Os médicos também podem evitar que a condição aconteça dando à mãe uma injeção conhecida como vacina RhoGam. Uma mulher pode receber esta vacina na 28ª semana de gravidez se a mãe tiver sangue Rh negativo e não tiver sido sensibilizada a um feto Rh positivo. Se o bebê for Rh positivo, a mãe Rh negativo precisará de uma segunda dose de RhoGam 72 horas após o nascimento.
Anemia hemolítica em crianças
A anemia hemolítica em crianças geralmente ocorre após uma doença viral. As causas são semelhantes às encontradas em adultos e incluem:
- Infecções
- Doenças autoimunes
- Cânceres
- Medicação
- Uma síndrome rara conhecida como síndrome de Evans
Diagnosticando anemia hemolítica
O diagnóstico de anemia hemolítica geralmente começa com uma revisão de seu histórico médico e sintomas. Durante o exame físico, o médico examinará sua pele quanto a palidez ou amarelecimento. Ele também pode pressionar suavemente diferentes partes do abdômen para controlar a sensibilidade, o que pode indicar aumento do fígado ou baço.

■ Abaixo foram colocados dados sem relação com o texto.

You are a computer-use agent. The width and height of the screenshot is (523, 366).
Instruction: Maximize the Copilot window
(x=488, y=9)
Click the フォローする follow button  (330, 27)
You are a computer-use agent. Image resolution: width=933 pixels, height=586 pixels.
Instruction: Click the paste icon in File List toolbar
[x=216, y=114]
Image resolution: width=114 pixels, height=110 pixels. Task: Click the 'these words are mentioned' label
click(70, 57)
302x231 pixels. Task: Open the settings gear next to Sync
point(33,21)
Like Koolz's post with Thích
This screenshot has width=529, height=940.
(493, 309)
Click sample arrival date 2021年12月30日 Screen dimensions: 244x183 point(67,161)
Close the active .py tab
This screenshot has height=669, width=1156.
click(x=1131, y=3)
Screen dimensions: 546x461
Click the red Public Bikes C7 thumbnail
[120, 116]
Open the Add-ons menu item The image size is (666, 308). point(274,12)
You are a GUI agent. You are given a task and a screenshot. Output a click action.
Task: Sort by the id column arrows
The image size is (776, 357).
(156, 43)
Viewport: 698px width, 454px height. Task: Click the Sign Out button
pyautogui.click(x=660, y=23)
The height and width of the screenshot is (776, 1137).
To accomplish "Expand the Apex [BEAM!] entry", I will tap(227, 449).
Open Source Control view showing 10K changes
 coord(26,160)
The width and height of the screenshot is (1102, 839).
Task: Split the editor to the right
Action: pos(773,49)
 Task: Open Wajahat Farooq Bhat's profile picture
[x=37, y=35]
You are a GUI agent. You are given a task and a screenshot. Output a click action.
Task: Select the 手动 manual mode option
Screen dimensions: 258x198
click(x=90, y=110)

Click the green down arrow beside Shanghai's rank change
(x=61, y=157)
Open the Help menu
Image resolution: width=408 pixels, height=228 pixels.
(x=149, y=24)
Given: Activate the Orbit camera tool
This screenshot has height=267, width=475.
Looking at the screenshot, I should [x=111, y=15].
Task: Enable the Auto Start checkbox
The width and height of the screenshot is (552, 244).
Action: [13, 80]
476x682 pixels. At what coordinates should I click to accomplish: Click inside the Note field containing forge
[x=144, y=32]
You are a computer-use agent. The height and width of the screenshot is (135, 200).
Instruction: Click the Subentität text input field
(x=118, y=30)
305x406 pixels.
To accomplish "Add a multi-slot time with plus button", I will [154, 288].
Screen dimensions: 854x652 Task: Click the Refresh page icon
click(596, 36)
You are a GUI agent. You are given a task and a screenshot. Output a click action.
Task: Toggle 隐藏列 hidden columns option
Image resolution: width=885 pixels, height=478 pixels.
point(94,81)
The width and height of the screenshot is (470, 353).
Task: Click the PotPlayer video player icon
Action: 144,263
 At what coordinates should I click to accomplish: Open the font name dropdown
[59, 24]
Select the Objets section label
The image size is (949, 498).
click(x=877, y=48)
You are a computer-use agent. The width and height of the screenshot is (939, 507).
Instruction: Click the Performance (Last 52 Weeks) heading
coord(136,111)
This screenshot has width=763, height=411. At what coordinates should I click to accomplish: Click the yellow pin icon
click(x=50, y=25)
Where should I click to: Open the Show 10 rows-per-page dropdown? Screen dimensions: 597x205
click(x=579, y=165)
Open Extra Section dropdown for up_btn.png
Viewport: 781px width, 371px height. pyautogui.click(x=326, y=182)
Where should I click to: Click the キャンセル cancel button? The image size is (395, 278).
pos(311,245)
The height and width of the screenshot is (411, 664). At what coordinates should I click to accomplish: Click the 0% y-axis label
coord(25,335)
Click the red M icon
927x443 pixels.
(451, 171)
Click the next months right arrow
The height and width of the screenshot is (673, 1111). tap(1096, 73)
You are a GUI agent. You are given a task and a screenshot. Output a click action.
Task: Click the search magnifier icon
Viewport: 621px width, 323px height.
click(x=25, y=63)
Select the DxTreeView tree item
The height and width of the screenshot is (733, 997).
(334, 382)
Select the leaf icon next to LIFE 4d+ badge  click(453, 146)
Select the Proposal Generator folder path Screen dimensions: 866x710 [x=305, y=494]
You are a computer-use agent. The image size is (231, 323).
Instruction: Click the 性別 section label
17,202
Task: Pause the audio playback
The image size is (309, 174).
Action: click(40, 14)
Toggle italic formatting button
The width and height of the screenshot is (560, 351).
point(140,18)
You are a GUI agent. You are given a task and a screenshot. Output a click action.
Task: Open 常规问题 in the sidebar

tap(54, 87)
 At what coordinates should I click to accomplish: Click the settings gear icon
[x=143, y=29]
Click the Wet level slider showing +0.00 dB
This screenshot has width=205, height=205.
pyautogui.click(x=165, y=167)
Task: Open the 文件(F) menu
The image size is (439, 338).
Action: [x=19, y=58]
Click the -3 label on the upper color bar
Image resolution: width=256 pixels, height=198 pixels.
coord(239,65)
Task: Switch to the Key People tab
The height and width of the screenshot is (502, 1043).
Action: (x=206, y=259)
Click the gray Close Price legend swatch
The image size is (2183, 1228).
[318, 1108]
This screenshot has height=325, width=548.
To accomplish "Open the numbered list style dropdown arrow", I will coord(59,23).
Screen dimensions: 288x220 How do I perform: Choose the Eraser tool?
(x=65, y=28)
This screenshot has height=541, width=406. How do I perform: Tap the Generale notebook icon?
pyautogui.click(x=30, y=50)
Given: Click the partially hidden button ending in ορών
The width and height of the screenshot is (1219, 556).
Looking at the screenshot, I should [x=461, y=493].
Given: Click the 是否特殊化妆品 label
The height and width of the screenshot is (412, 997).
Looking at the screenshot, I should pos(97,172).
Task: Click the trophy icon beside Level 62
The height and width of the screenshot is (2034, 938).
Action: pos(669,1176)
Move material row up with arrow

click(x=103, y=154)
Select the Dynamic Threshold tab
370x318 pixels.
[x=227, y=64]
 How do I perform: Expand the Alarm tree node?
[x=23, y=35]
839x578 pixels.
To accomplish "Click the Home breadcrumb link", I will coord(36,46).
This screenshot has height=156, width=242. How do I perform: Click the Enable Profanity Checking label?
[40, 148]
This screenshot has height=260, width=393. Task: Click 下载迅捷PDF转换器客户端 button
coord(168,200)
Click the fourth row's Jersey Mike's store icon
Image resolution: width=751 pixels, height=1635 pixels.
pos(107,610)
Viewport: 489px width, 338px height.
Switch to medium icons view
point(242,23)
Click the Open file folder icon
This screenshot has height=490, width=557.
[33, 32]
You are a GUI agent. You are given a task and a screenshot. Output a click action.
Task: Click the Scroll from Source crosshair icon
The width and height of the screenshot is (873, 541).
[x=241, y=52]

Os exames de sangue padrão para procurar anemia hemolítica incluem o seguinte:
- Hemograma completo
- Esfregaço de sangue periférico
- Soro de lactato de desidrojenaz (LDH)
- Haptoglobina sérica
- Bilirrubina indireta
- Contagem de reticulócitos
Além dos exames de sangue, seu médico pode solicitar uma aspiração ou biópsia da medula óssea.
Tratamento de anemia hemolítica
As opções de tratamento para a anemia hemolítica variam de acordo com a causa da anemia, a gravidade da doença, sua idade, sua saúde e sua tolerância a certos medicamentos. Pacientes com sintomas leves podem ser acompanhados sem tratamento.
As opções de tratamento para anemia hemolítica podem incluir:
- Transfusão de hemácias
- Ácido fólico
- IVIG
- Rituximab
- Imunossupressores (azatioprina, ciclofosfamida)
- Corticosteróides
- Cirurgia (a remoção do baço é um método aplicado apenas em casos graves).